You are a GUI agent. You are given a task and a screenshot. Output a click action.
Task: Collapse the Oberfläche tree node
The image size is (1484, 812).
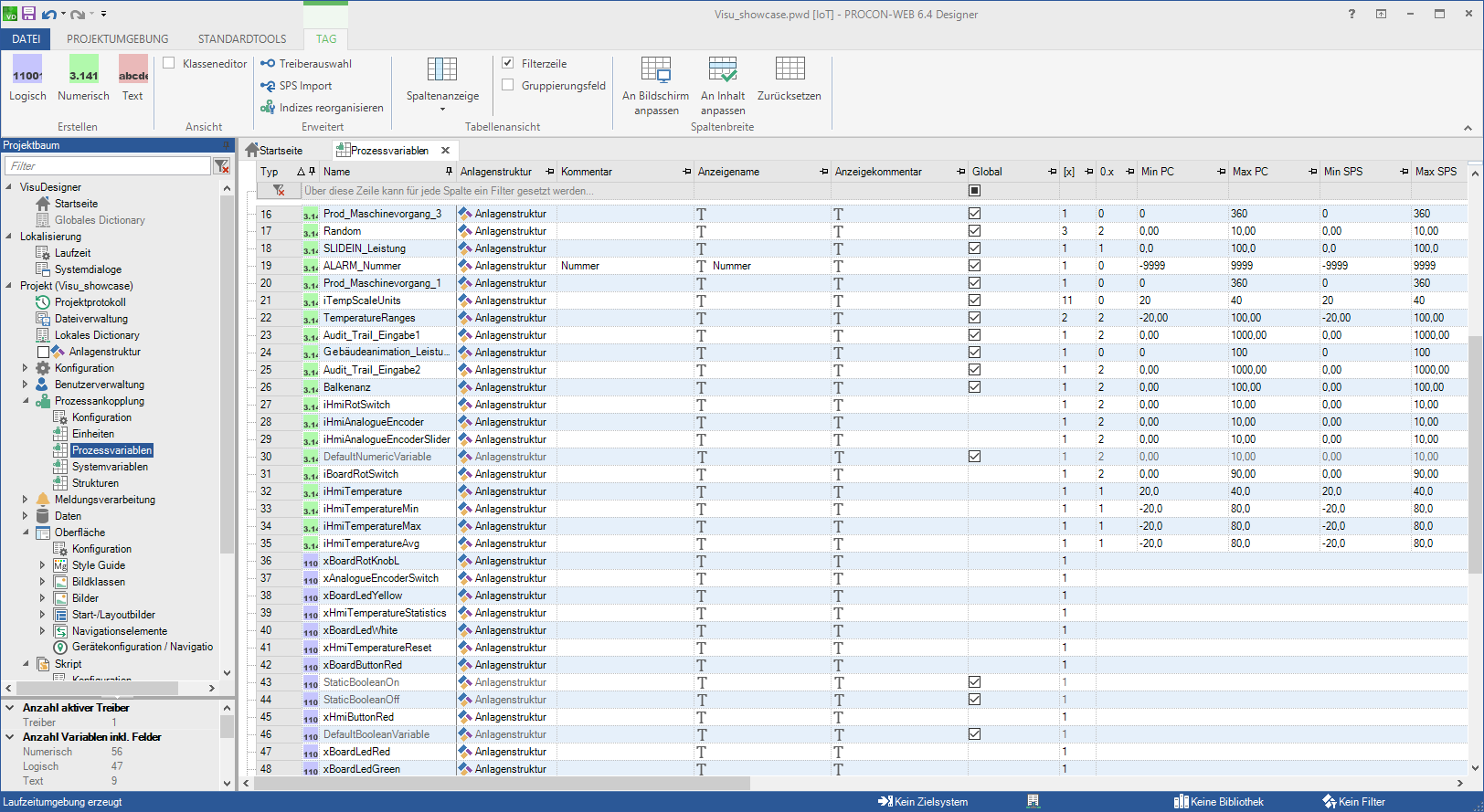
========================
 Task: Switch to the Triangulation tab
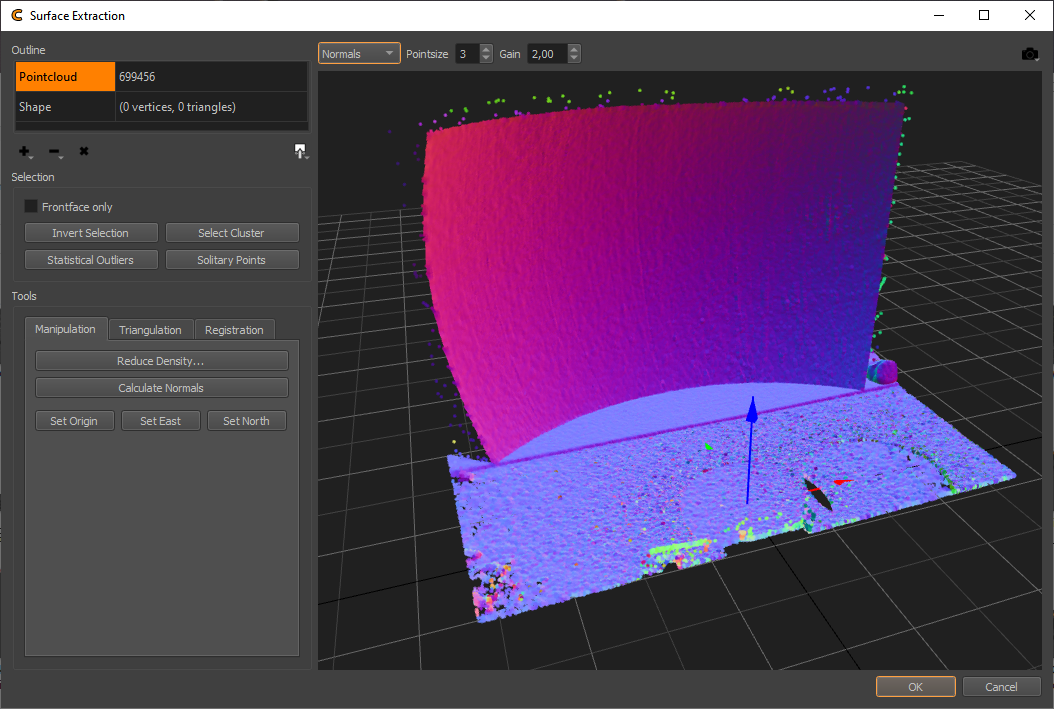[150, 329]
========================
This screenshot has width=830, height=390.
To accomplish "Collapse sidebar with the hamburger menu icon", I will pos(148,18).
========================
### The task:
Copy the lines above exactly, beginning at the line that has "You are a GUI" and stopping after the line that has "The image size is (1484, 812).", and omit the rest.

### Final answer:
You are a GUI agent. You are given a task and a screenshot. Output a click action.
Task: Collapse the Oberfläche tree node
The image size is (1484, 812).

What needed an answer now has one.